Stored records
══════
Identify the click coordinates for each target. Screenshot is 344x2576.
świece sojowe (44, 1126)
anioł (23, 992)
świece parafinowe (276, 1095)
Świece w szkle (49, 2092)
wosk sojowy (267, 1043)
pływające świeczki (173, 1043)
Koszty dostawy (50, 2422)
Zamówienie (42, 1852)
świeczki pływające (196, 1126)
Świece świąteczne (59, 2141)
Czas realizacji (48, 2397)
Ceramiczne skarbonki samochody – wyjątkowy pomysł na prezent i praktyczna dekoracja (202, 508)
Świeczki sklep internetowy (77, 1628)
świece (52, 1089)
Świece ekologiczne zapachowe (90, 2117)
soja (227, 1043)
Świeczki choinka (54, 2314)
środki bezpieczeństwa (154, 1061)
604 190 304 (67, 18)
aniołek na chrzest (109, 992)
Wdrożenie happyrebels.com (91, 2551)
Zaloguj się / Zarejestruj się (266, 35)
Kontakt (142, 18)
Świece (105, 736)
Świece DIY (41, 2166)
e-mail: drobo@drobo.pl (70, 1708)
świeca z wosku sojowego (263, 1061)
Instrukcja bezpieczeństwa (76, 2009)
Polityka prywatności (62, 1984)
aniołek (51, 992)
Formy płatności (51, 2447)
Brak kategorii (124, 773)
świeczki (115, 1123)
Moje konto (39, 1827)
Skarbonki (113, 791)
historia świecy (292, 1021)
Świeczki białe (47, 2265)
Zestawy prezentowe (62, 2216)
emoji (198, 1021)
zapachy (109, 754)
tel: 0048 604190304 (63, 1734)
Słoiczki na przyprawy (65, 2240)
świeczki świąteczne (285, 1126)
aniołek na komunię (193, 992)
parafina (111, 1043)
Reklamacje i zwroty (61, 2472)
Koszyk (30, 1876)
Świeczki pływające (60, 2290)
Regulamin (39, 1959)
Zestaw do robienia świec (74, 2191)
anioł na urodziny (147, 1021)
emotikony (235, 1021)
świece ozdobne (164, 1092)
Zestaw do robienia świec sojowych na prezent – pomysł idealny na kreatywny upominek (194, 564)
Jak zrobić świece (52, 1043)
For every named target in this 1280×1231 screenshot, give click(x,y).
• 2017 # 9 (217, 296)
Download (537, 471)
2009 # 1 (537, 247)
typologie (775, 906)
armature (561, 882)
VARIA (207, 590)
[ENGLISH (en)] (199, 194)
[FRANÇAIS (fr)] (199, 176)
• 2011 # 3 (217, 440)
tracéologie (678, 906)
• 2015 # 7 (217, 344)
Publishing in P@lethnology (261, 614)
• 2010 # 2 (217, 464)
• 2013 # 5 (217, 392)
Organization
══════
• [Task to complete]: Look through the records for the string "aniołek". Copy every line that has it.

• [Written response]:
aniołek na chrzest (109, 992)
aniołek (51, 992)
aniołek na komunię (193, 992)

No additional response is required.